State of Colorado SWSI
The State of Colorado monitors conditions that affect water supply, including snowpack, precipitation, reservoir storage, and streamflows. The Governor of Colorado established the Water Availability Task Force (WATF) to interpret available information and to take actions to mitigate drought effects when appropriate. The WATF has the authority to activate the Colorado Drought Mitigation and Response Plan (CWCB, 2013) when drought conditions reach significant levels.
The WATF makes drought projections based on a variety of hydro-meteorological data types (i.e., snowpack, soil moisture, streamflow, reservoir levels, ground water levels, precipitation, and temperature) and drought indices (i.e., Surface Water Supply Index, Standardized Precipitation Index, and Modified Palmer Drought Index). More information about the WATF is available on the CWCB website (CWCB, 2015).
The Colorado Water Conservation Board (CWCB) completed a major revision to the Colorado Drought Plan in 2010. At that time, Colorado adopted a revised SWSI analysis that is calculated on a smaller geographic scale and that uses streamflow forecasts instead of the weighted precipitation, streamflow, snowpack, and reservoir storage factors used in the original SWSI. This approach is similar to what Garen proposed in 1993. The revised Colorado SWSI is computed on a monthly time step and considers three components depending on the time of year, as described in the Table 1 below.
Table 1 - Colorado Revised SWSI Formulation (CWCB, 2013)
Time Period | Components |
---|---|
January - June | Forecasted Runoff + Reservoir Storage |
July - September | Previous Month's Streamflow + Reservoir Storage |
October - December | Reservoir Storage |
Since 2011, the NRCS has been producing a SWSI product for the WATF similar to the revised SWSI called for in the 2010 Drought Plan.
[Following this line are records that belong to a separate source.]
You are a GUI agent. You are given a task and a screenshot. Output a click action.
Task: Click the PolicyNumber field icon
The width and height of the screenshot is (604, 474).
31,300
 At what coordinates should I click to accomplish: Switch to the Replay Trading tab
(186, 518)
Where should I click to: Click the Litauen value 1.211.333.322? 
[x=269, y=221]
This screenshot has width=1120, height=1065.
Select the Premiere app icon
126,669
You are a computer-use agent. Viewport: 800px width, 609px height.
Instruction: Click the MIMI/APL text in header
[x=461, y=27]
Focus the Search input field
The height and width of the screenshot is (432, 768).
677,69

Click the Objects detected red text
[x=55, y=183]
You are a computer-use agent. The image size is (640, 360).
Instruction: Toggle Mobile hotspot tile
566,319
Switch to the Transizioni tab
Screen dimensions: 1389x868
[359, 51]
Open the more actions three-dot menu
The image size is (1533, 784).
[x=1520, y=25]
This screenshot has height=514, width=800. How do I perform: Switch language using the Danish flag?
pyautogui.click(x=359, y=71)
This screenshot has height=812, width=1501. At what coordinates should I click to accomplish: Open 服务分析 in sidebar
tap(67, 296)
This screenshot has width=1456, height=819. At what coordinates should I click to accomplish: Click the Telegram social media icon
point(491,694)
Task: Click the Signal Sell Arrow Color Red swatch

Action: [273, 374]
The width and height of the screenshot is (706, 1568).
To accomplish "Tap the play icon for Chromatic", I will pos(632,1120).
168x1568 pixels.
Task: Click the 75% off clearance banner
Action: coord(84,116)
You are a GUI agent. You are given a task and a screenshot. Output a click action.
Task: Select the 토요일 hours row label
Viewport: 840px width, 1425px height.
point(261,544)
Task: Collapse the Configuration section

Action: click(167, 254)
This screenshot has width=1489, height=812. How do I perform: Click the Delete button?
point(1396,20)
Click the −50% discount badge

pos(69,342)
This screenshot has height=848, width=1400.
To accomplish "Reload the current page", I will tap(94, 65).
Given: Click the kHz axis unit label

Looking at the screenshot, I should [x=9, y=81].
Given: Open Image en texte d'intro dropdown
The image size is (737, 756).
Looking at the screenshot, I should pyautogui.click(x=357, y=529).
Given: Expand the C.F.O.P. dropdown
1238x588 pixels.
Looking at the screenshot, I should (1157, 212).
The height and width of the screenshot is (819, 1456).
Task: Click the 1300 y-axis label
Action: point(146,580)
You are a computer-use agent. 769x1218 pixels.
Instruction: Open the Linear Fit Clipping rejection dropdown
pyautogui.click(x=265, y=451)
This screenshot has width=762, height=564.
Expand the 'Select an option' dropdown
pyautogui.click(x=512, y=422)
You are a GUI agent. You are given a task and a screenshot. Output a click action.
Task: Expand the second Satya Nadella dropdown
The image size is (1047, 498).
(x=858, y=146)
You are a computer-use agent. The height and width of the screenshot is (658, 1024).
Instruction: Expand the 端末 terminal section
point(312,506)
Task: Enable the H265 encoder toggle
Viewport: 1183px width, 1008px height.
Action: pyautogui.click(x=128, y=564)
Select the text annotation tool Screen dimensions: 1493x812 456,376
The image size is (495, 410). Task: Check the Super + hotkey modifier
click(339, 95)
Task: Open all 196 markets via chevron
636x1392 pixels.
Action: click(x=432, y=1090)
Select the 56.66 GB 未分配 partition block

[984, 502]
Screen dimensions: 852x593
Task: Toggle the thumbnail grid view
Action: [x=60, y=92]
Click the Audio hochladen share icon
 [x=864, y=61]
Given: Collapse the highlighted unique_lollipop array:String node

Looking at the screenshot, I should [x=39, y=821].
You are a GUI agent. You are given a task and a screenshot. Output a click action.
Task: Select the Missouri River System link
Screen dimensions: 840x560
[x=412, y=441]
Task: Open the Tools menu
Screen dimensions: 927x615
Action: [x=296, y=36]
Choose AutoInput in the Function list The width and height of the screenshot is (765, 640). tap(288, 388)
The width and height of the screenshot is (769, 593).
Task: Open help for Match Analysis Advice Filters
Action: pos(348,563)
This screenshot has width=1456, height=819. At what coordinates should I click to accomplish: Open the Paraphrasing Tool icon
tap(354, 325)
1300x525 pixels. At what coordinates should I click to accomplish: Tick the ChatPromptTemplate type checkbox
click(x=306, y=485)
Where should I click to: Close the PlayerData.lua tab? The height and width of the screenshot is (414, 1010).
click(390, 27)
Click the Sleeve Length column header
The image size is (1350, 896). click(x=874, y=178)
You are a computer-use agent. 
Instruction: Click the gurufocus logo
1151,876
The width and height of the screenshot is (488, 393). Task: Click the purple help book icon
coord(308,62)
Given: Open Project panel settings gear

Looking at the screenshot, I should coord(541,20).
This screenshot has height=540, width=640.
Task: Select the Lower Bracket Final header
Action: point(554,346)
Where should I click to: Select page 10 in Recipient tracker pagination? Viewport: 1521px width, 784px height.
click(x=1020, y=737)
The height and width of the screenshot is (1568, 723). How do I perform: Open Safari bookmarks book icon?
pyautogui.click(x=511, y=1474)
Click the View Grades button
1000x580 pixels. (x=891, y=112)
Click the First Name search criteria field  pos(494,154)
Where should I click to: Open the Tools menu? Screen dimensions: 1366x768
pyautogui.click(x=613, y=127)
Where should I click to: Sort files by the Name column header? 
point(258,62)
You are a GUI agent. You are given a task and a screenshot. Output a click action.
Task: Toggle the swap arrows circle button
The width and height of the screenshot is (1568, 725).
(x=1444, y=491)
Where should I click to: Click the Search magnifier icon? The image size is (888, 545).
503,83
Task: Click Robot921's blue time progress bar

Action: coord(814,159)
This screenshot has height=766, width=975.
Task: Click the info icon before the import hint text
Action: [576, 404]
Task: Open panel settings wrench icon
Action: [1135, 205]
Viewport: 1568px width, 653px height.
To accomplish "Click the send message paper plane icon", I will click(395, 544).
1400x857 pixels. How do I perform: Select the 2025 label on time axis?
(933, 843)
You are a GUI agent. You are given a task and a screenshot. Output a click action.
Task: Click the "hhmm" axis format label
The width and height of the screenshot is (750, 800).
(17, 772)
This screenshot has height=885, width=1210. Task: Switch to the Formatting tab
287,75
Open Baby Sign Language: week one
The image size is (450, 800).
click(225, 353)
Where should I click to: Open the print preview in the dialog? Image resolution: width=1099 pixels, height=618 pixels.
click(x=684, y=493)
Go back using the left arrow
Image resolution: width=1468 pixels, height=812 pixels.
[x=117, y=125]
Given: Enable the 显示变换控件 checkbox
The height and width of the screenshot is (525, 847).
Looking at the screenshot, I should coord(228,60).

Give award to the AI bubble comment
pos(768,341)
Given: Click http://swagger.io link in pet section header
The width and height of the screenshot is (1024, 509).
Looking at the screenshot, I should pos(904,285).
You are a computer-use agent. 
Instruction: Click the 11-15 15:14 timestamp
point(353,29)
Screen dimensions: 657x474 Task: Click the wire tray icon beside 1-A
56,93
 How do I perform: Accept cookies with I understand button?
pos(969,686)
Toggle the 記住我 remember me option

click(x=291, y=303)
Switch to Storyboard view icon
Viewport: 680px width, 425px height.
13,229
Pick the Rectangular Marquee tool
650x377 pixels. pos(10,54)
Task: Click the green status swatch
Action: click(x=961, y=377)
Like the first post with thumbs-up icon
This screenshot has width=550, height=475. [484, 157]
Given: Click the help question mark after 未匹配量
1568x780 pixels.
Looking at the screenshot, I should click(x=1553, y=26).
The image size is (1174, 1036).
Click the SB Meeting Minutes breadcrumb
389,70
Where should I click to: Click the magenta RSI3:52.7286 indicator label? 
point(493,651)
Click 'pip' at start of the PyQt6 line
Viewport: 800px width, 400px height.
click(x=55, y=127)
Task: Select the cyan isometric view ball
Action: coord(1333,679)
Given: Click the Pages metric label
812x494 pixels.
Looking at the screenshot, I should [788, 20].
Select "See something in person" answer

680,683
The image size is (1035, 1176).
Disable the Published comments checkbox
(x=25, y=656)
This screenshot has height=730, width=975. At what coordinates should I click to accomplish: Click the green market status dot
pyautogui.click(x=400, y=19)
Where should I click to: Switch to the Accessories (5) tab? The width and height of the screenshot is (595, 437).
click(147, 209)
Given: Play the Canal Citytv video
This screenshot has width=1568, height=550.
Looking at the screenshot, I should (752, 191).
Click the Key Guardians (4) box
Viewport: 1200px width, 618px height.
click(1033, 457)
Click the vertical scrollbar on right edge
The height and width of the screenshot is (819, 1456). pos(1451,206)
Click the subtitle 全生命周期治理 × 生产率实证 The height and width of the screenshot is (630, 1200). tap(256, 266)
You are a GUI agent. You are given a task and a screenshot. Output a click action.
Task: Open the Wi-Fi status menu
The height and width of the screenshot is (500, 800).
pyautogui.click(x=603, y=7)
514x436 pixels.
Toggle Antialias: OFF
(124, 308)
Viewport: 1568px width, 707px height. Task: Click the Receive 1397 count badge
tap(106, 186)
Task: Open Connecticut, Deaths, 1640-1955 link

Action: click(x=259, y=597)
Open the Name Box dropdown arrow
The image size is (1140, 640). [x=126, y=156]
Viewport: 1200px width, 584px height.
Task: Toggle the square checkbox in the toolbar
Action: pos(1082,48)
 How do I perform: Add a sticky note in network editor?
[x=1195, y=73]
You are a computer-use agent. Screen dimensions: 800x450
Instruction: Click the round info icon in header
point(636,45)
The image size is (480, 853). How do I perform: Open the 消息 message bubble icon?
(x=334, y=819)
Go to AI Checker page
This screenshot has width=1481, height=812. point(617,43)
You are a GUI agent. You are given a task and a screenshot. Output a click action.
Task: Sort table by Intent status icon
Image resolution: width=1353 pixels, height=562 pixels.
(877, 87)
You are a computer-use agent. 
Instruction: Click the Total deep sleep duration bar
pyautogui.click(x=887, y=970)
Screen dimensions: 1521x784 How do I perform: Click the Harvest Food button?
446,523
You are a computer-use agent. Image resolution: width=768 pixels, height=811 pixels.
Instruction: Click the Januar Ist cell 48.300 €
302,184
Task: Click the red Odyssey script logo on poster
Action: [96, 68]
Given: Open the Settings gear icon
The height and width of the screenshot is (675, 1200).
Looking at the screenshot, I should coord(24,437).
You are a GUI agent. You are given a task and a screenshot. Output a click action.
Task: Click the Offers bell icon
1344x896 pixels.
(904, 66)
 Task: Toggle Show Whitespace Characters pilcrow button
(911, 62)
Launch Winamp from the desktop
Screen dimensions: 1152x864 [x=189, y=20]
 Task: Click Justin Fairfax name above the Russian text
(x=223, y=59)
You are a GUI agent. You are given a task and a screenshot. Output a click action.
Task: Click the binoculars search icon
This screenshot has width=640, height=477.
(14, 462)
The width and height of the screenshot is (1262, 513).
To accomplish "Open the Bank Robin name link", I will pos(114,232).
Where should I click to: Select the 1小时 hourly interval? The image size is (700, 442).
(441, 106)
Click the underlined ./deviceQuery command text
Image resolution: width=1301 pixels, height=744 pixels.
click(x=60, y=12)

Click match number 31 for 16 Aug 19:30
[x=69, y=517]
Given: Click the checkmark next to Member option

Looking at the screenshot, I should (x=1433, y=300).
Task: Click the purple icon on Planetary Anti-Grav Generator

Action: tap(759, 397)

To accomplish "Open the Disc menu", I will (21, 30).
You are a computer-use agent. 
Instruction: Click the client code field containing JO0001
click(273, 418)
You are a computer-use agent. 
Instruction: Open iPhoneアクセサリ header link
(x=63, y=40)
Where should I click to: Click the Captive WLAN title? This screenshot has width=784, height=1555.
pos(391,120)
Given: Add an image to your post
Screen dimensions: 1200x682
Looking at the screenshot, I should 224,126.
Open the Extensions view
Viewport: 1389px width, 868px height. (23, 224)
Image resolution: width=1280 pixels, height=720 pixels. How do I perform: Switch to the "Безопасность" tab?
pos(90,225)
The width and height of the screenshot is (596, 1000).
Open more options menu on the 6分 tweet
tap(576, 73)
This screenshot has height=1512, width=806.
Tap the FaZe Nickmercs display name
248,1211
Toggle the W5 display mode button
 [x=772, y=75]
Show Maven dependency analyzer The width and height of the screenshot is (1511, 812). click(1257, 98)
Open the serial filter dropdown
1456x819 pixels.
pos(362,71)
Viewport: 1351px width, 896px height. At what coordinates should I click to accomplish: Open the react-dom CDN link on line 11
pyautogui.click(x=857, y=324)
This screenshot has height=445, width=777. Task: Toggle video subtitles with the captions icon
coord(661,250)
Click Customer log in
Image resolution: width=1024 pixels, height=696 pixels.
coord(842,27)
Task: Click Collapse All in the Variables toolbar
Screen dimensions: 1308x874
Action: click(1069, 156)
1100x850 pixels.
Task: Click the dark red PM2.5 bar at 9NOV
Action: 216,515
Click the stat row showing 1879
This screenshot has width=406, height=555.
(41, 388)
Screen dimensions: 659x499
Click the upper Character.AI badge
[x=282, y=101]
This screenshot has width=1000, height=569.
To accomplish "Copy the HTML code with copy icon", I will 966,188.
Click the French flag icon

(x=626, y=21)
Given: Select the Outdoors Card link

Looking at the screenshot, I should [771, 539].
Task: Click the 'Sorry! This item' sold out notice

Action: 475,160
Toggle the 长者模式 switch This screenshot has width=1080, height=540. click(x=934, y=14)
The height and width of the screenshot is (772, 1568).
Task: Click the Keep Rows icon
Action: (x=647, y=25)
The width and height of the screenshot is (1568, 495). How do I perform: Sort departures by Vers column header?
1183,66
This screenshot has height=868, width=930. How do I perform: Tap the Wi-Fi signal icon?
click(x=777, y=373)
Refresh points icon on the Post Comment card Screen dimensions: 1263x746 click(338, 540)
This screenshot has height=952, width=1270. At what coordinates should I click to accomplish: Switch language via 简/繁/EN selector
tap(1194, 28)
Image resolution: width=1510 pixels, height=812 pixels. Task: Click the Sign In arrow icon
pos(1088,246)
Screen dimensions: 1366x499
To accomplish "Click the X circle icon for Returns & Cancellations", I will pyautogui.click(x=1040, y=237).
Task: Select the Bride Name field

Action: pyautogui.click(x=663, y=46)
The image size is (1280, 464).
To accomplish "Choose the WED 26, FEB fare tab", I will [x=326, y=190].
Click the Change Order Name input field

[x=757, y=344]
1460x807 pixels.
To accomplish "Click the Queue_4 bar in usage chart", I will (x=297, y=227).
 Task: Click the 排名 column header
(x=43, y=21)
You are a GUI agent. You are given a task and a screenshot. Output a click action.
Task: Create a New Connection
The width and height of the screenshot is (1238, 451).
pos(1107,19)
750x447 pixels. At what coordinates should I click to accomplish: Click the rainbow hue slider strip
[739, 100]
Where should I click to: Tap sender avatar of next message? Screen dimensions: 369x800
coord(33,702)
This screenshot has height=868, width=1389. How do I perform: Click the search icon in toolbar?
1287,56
The NRCS SWSI process relies on Excel spreadsheets to compute values for selected eight-digit Hydrologic Unit Codes (HUC).
In 2015, the State of Colorado undertook the SWSI Automation Tool Enhancement project, which resulted in the development of an automated SWSI calculation tool based on the criteria set forth in the 2010 Drought Plan. The automated tool produces results that can be incorporated into DWR’s HydroBase database and made available to the public using Colorado's Decision Support System (CDSS) the Colorado Information Marketplace. The Open Water Foundation collaborated with DWR and CWCB in developing the Colorado SWSI Automation Tool. Riverside Technology, inc, provided input on the forecast data source and reviewed the implementation of the Colorado SWSI Automation Tool.
The TSTool software tool has been developed as part of the CDSS. TSTool has the advantages of being able to access many data sources, of automating data processing and visualization, and of using workflow commands that provide transparency and repeatability to the computation process. This Colorado Surface Water Supply Index (SWSI) Automation Tool - TSTool Software Guide provides an overview of the concepts and procedures necessary for a practitioner to use the Colorado SWSI Automation Tool.
Enhancements to the State of Colorado SWSI
The Open Water Foundation has enhanced the TSTool software and SWSI workflows subsequent to the implementation of the original State of Colorado SWSI tool to support other applications of the tool. These changes are reflected in the documentation and GitHub repository. The enhancements do not fundamentally change the technical approach or calculations but focus on streamlining the overall process and creation of information products for public websites.
See Appendix G - Use Case for Babbitt Center for an example of a recent implementation of the SWSI workflows.